Uses regex option re.IGNORECASE depending on the quantifier parameter.
For parameters see titlefilter above.
- pagegenerators.RegexFilterPageGenerator(generator, regex, quantifier='any', ignore_namespace=True)#
Yield pages from another generator whose title matches regex.
Uses regex option re.IGNORECASE depending on the quantifier parameter.
If ignore_namespace is False, the whole page title is compared.
Note
if you want to check for a match at the beginning of the title, you have to start the regex with “^”
- Parameters:
generator (Iterable[Page]) – another generator
regex (str | Pattern[str] | Sequence[str] | Sequence[Pattern[str]]) – a regex which should match the page title
quantifier (str) – must be one of the following values: ‘all’ - yields page if title is matched by all regexes ‘any’ - yields page if title is matched by any regexes ‘none’ - yields page if title is NOT matched by any regexes
ignore_namespace (bool) – ignore the namespace when matching the title
- Returns:
return a page depending on the matching parameters
- Return type:
Iterator[Page]
- pagegenerators.RepeatingGenerator(generator, key_func=<function <lambda>>, sleep_duration=60, total=None, **kwargs)[source]#
Yield items in live time.
The provided generator must support parameter ‘start’, ‘end’, ‘reverse’, and ‘total’ such as site.recentchanges(), site.logevents().

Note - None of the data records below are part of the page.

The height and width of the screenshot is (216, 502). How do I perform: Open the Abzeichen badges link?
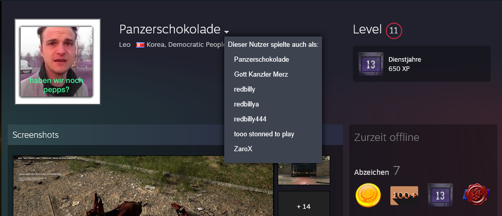371,172
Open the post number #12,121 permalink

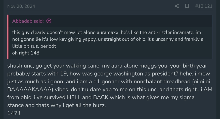point(204,6)
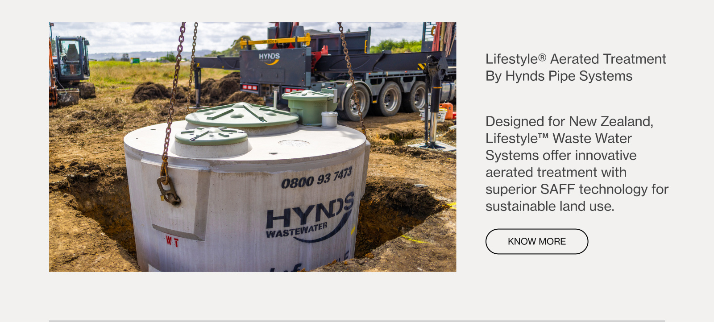Click the gray horizontal divider line
The image size is (714, 322).
click(357, 321)
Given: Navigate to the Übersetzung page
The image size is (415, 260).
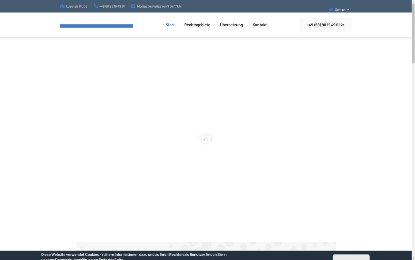Looking at the screenshot, I should click(x=231, y=25).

To fetch revisions in recentchanges in live time:
gen = RepeatingGenerator(site.recentchanges, lambda x: x['revid'])
To fetch new pages in live time:
gen = RepeatingGenerator(site.newpages, lambda x: x[0])
Note that other parameters not listed below will be passed to the generator function. Parameter ‘reverse’, ‘start’, ‘end’ will always be discarded to prevent the generator yielding items in wrong order.
- Parameters:
generator (Callable) – a function returning a generator that will be queried
key_func (Callable[[Any], Any]) – a function returning key that will be used to detect duplicate entry
sleep_duration (int) – duration between each query
total (int | None) – if it is a positive number, iterate no more than this number of items in total. Otherwise, iterate forever
kwargs (Any) –
- Returns:
a generator yielding items in ascending order by time
- Return type:
Iterator[Page]
- pagegenerators.SearchPageGenerator(query, total=None, namespaces=None, site=None)[source]#
Yield pages from the MediaWiki internal search engine.

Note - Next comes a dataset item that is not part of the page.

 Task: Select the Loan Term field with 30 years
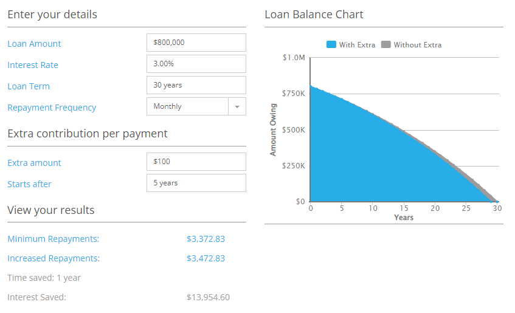[x=196, y=85]
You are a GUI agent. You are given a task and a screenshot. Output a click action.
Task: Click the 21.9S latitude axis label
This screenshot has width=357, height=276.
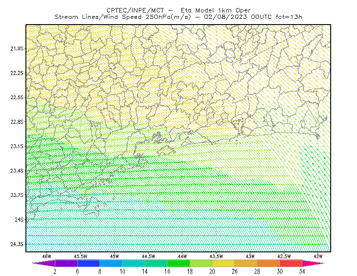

- pagegenerators.SubCategoriesPageGenerator(category, recurse=False, start=None, total=None, content=False)[source]#
Yield all subcategories in a specific category.
- Parameters:
recurse (int | bool) – if not False or 0, also iterate articles in subcategories. If an int, limit recursion to this number of levels. (Example: recurse=1 will iterate articles in first-level subcats, but no deeper.)
start (str | None) – if provided, only generate pages >= this title lexically
total (int | None) – iterate no more than this number of pages in total (at all levels)
content (bool) – if True, retrieve the content of the current version of each page (default False)
category (Category) –
- Return type:
Iterable[Page]
- pagegenerators.SubpageFilterGenerator(generator, max_depth=0, show_filtered=False)[source]#
Generator which filters out subpages based on depth.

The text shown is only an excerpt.